▸ AVAILABLE DATA:

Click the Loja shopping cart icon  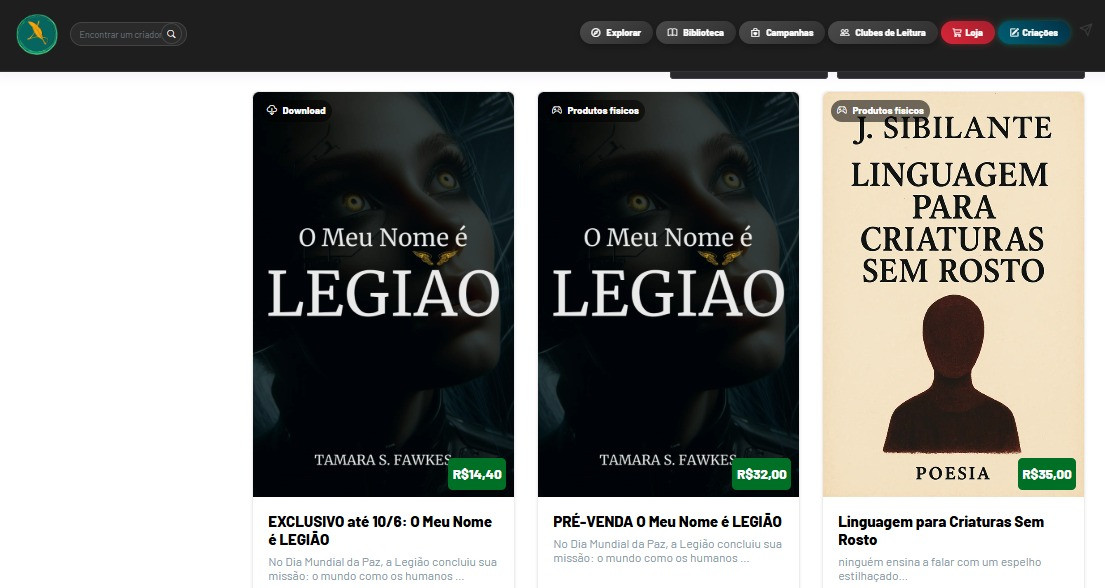point(956,32)
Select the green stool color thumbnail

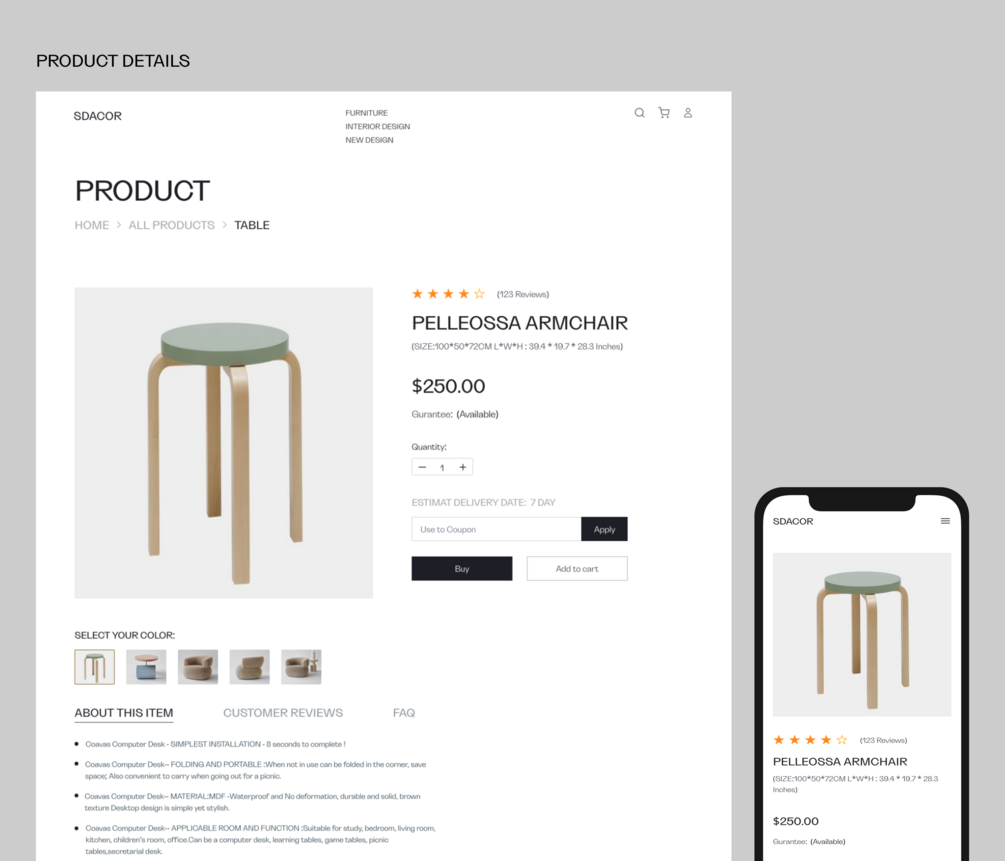point(95,667)
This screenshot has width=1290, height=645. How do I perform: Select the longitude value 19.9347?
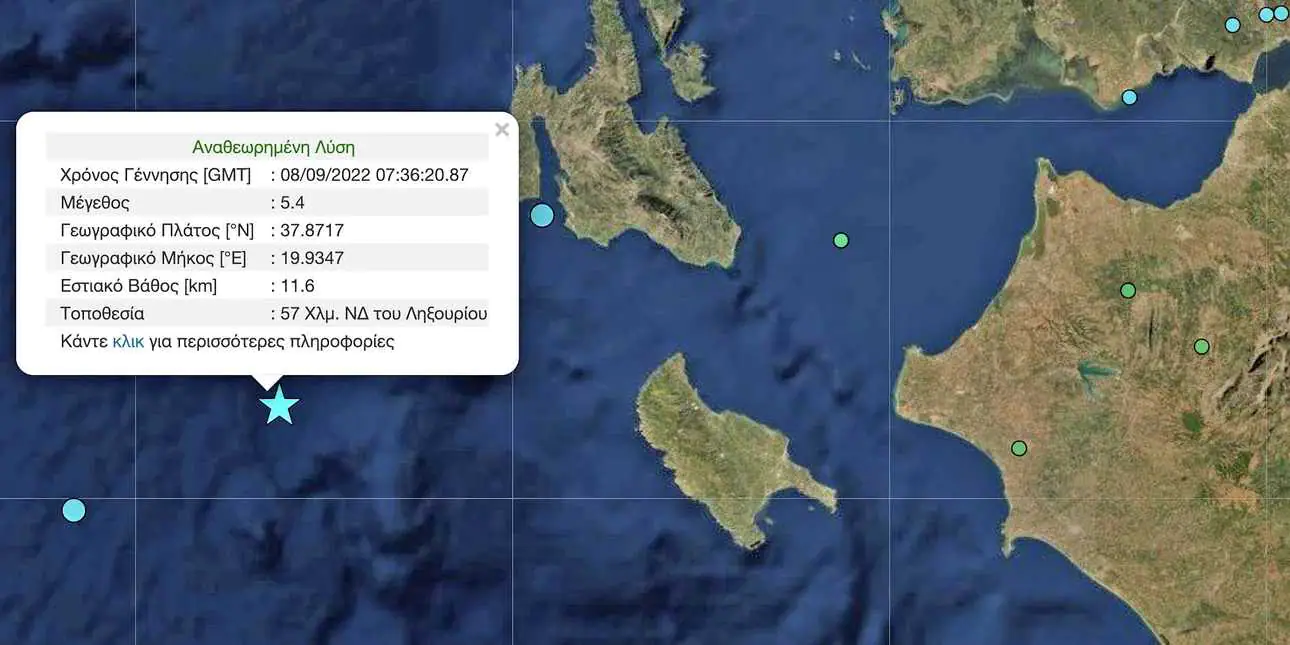312,258
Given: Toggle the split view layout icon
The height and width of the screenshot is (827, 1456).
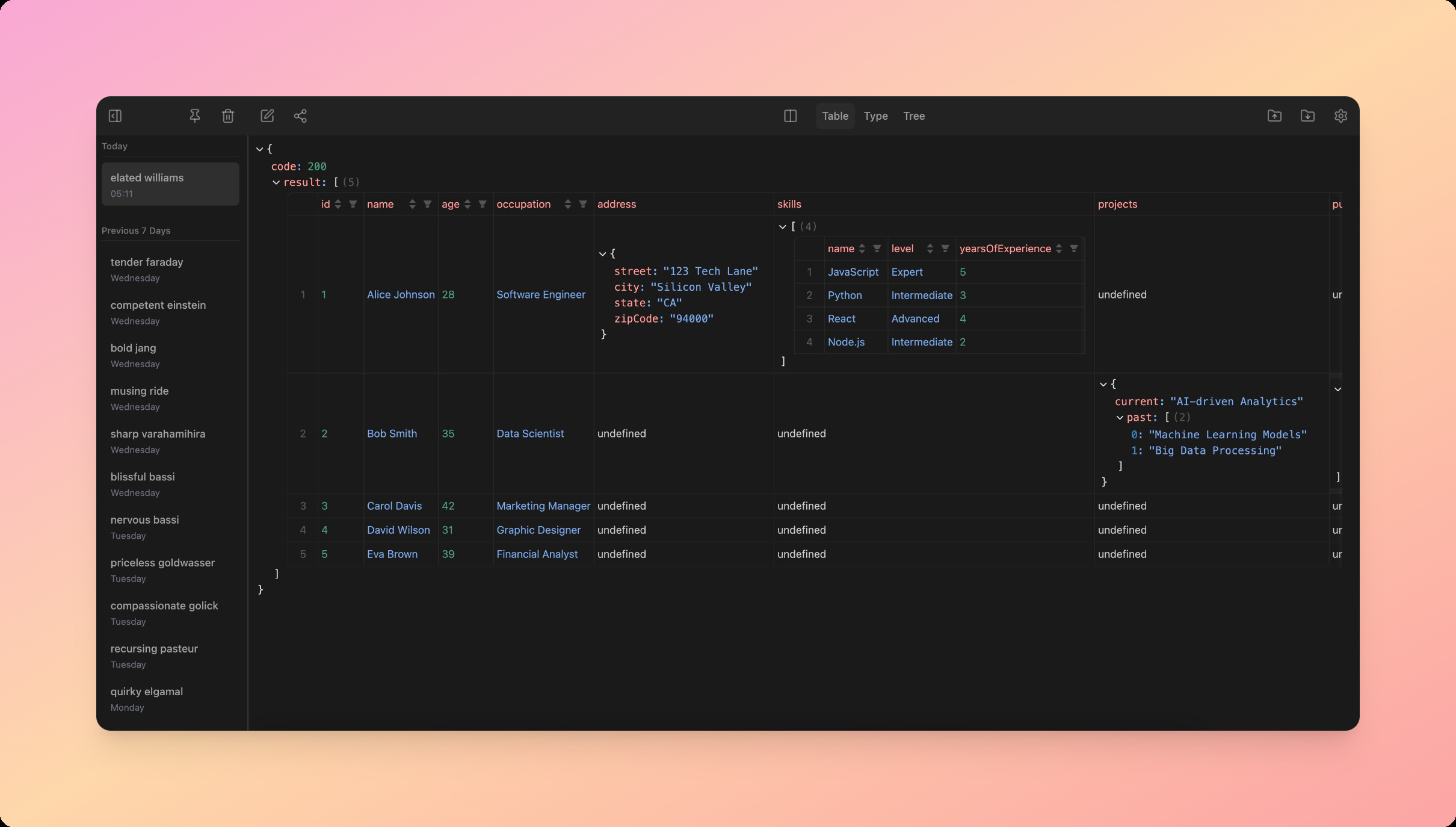Looking at the screenshot, I should (x=791, y=116).
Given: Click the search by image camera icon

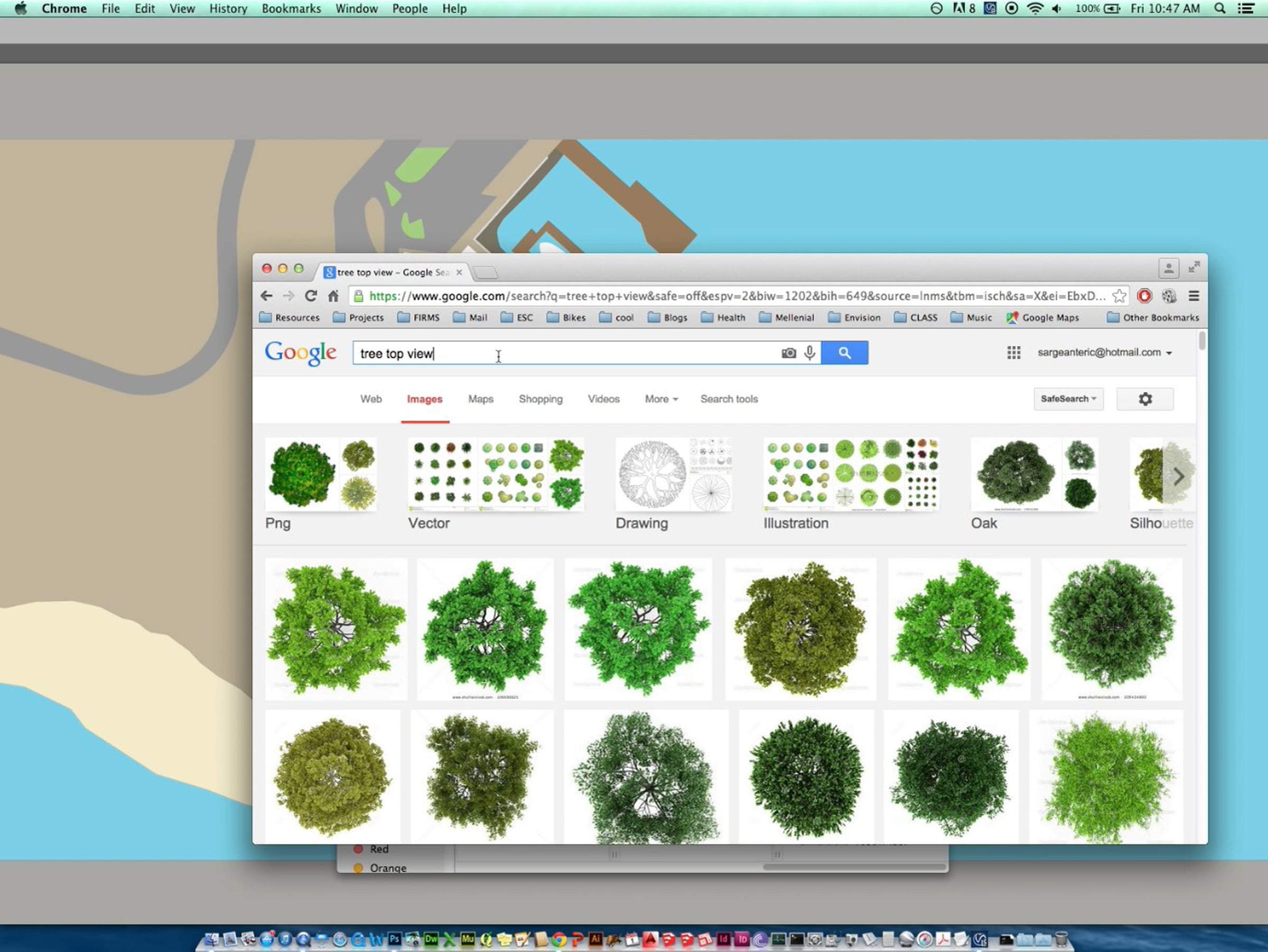Looking at the screenshot, I should click(788, 353).
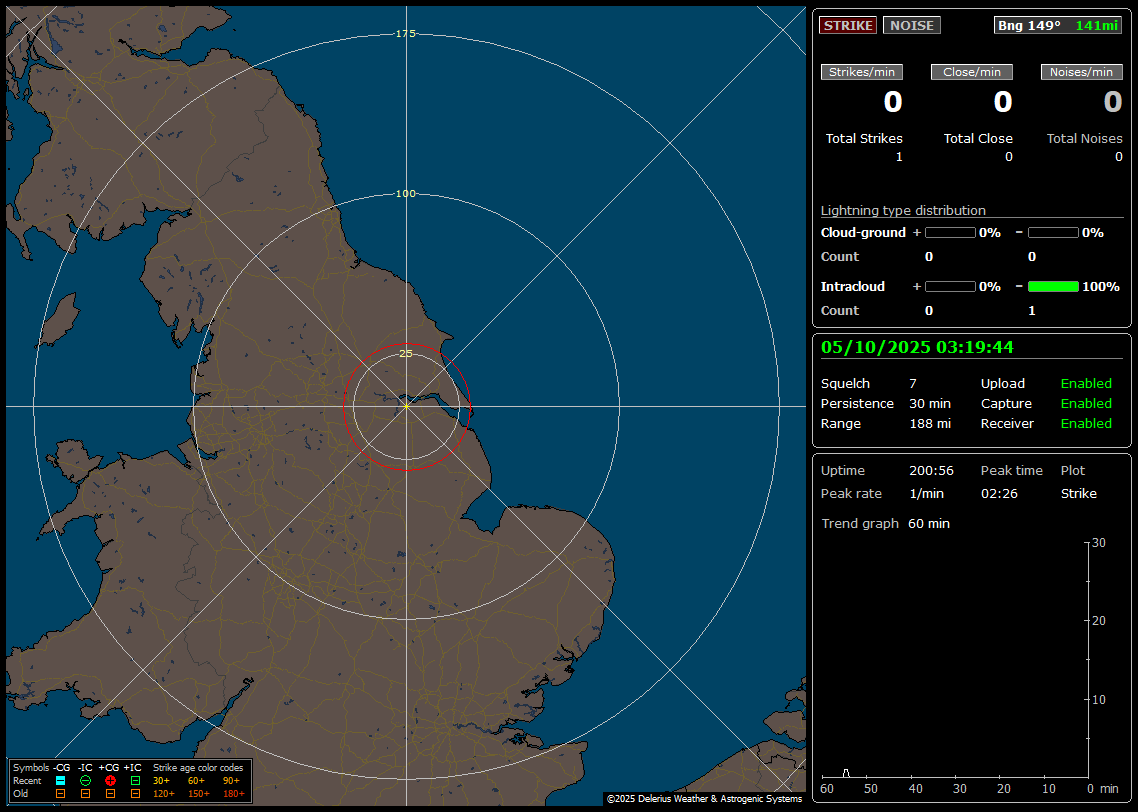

▸ OBJECTIVE:
Render the lines from the one containing "This screenshot has" through the end of the records, both ends included, as a Markdown table with the columns Row and Record line, numbering each row and skipping blank lines. Leave the pictures out of the table.

▸ ANSWER TO THIS TASK:
| Row | Record line |
|---|---|
| 1 | This screenshot has width=1290, height=645. How do I perform: Select the longitude value 19.9347? |
| 2 | 312,258 |
| 3 | Given: Toggle the split view layout icon |
| 4 | The height and width of the screenshot is (827, 1456). |
| 5 | Looking at the screenshot, I should (x=791, y=116). |
| 6 | Given: Click the search by image camera icon |
| 7 | Looking at the screenshot, I should click(788, 353). |